Last Edit: Delvino 08:15 am EST 11/24/17
Posted by: Delvino 08:11 am EST 11/24/17
In reply to: Ben Brantley on FOLLIES as seen live on stage at the National Theatre. - jesse21 04:56 am EST 11/24/17

The James Goldman book will be beaten up forever. Once again, Brantley takes aim, though with a pea-shooter if not an AK-15. (Bias owned: saw the OBC twice, in my wide-eyed youth, no doubt informing my reverence.) I always think Goldman gets too little credit. It's almost ahead of its time: a mosaic, non-linear, in every way ambitious.
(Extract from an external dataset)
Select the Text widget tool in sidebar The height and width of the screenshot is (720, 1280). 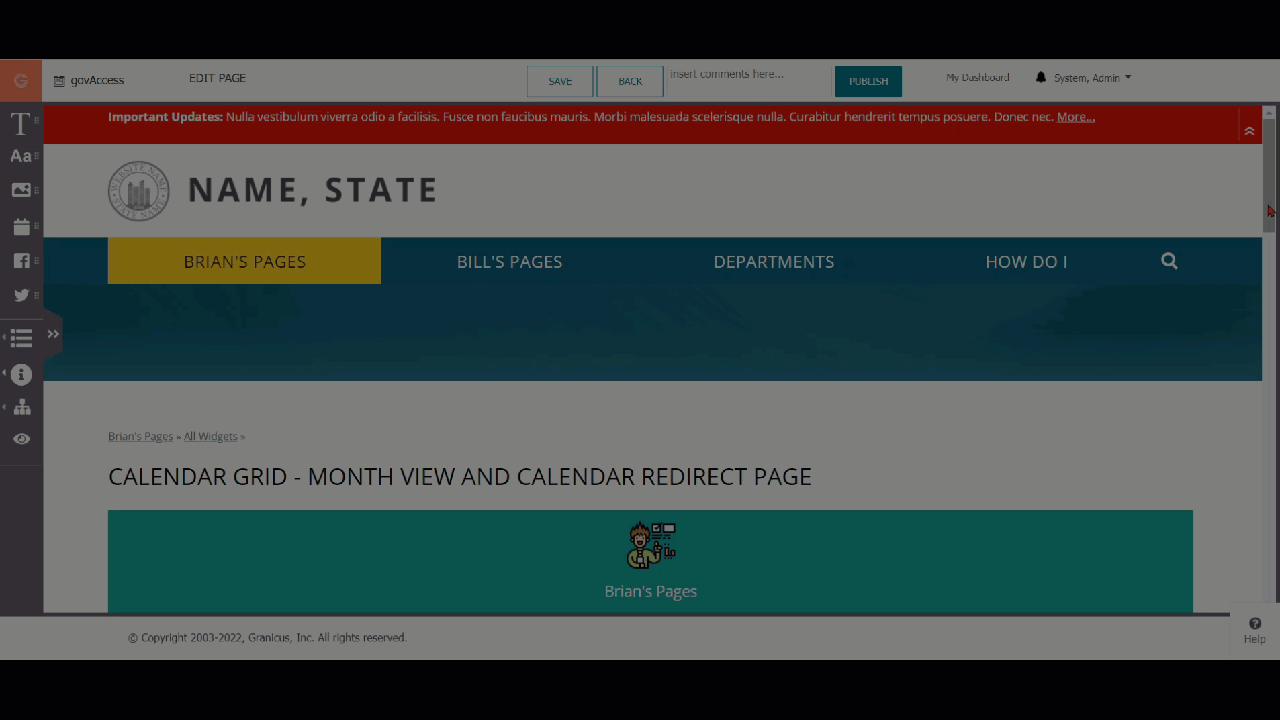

Goldman provided the structure, the lives that intersect and collide, everything that gave Sondheim the bones to work with. Yet his work is so often discussed as the show's liability. I'll go out on a limb and say much of the Follies book, whatever its flaws, holds up better than Furth's for Company, which now can sound like a sitcom, and often a sexist one at that. The women in Follies are era-specific, but possess (more) humanity and depth. As a playwright brought into musical collaboration, Goldman was experimenting with a new form, one that gave one of the musical theater's master's a chance to soar. I can spend time with this quartet of disillusioned people, and be moved anew, because Goldman knew their secrets and Sondheim explored them.